**WRITTEN PROBLEM:**
Write out every line of the entries below as a JSON list of strings, one string per line, skipping blank lines and leaving out the pictures.

**TASK MATERIAL:**
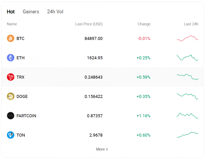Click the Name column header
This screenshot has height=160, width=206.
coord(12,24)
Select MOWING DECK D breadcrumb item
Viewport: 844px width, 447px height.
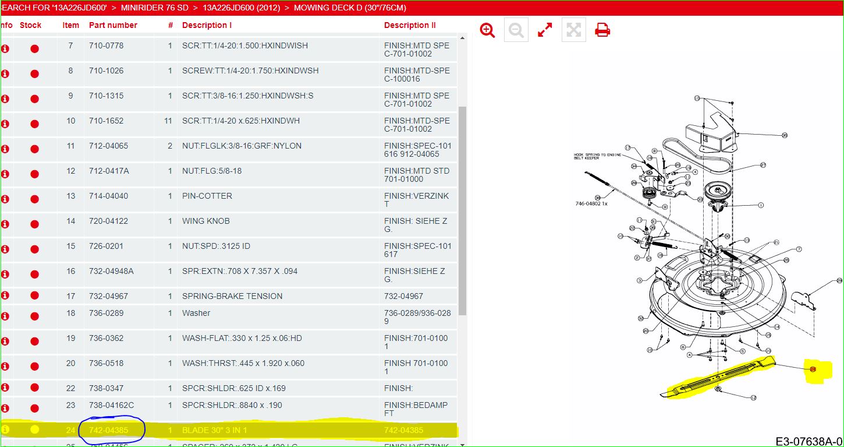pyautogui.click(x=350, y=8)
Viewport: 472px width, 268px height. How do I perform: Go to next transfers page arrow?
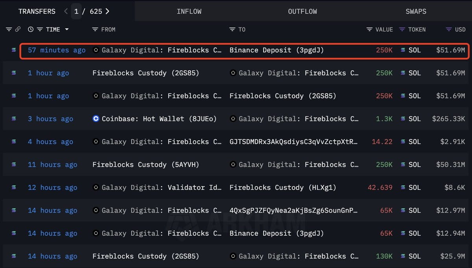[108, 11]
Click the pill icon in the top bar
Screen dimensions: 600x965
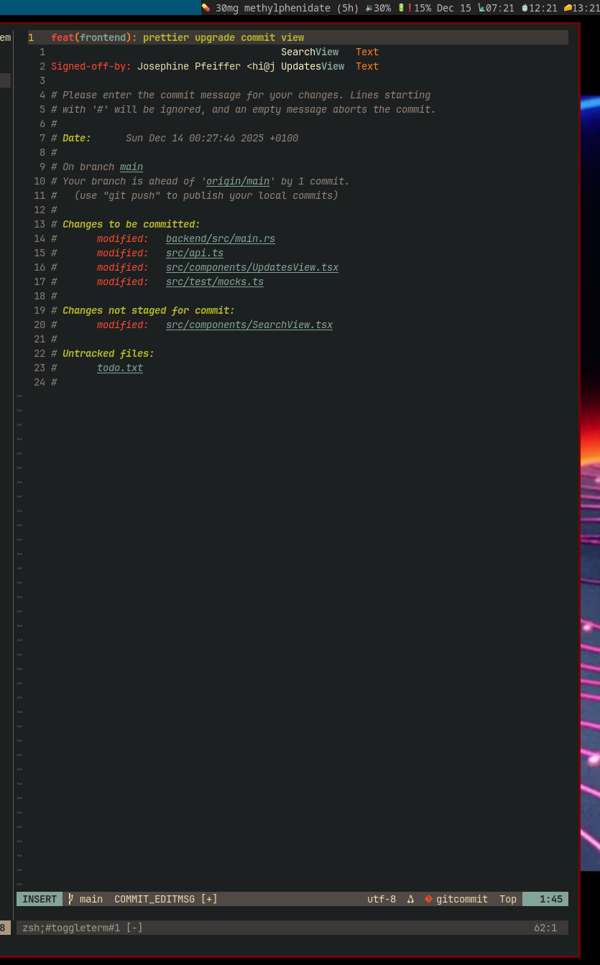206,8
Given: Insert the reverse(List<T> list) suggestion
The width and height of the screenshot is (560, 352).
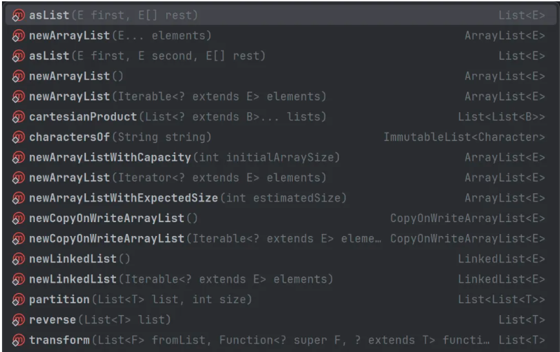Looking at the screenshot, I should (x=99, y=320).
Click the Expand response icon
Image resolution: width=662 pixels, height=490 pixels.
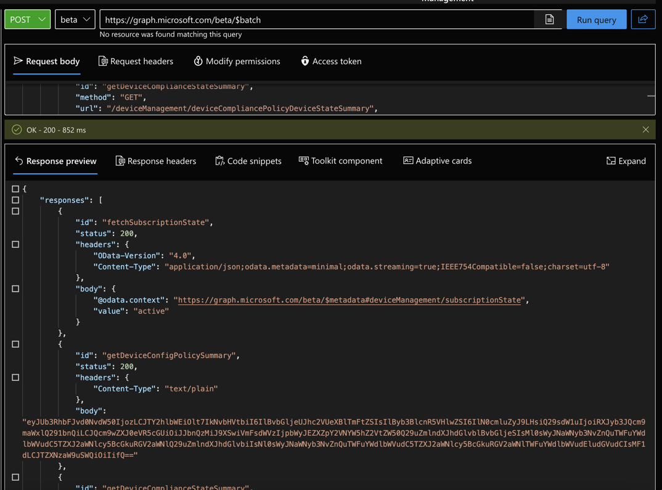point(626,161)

**EXERCISE RESPONSE:**
[
  "Click the Name column header",
  "This screenshot has height=160, width=206.",
  "coord(12,24)",
  "Select MOWING DECK D breadcrumb item",
  "Viewport: 844px width, 447px height.",
  "pyautogui.click(x=350, y=8)",
  "Viewport: 472px width, 268px height. How do I perform: Go to next transfers page arrow?",
  "[108, 11]",
  "Click the pill icon in the top bar",
  "Screen dimensions: 600x965",
  "206,8",
  "Given: Insert the reverse(List<T> list) suggestion",
  "The width and height of the screenshot is (560, 352).",
  "Looking at the screenshot, I should (x=99, y=320).",
  "Click the Expand response icon",
  "Image resolution: width=662 pixels, height=490 pixels.",
  "point(626,161)"
]